(Supplied records)
┌──

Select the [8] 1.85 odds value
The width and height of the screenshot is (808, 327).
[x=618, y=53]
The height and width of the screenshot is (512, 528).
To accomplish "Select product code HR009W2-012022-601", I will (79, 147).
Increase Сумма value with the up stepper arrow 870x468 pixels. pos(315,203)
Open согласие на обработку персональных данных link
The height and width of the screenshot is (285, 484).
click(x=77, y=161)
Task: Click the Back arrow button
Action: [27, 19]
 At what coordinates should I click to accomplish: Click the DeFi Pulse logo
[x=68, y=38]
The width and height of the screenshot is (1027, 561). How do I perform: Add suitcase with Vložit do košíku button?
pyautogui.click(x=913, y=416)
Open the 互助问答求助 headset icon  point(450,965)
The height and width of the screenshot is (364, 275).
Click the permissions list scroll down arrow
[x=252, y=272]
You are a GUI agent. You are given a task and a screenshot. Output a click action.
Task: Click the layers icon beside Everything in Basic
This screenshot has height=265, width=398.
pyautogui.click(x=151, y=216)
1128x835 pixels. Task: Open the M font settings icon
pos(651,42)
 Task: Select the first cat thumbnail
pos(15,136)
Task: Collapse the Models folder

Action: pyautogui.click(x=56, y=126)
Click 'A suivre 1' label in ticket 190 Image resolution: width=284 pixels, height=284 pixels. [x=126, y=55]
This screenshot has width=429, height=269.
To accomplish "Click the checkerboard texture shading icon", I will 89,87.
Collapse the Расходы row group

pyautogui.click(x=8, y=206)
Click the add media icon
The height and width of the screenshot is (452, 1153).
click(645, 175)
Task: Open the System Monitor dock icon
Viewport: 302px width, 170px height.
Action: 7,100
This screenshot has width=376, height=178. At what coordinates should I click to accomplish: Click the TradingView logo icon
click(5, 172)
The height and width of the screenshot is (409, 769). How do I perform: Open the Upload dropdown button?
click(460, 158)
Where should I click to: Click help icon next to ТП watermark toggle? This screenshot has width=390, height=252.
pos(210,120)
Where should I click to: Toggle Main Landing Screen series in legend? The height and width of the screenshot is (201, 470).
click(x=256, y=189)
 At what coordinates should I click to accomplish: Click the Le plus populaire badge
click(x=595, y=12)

└──

(What this task involves)
Compute the number of lines in the records that contain the string "will", and return that number alone.

(Written answer)
2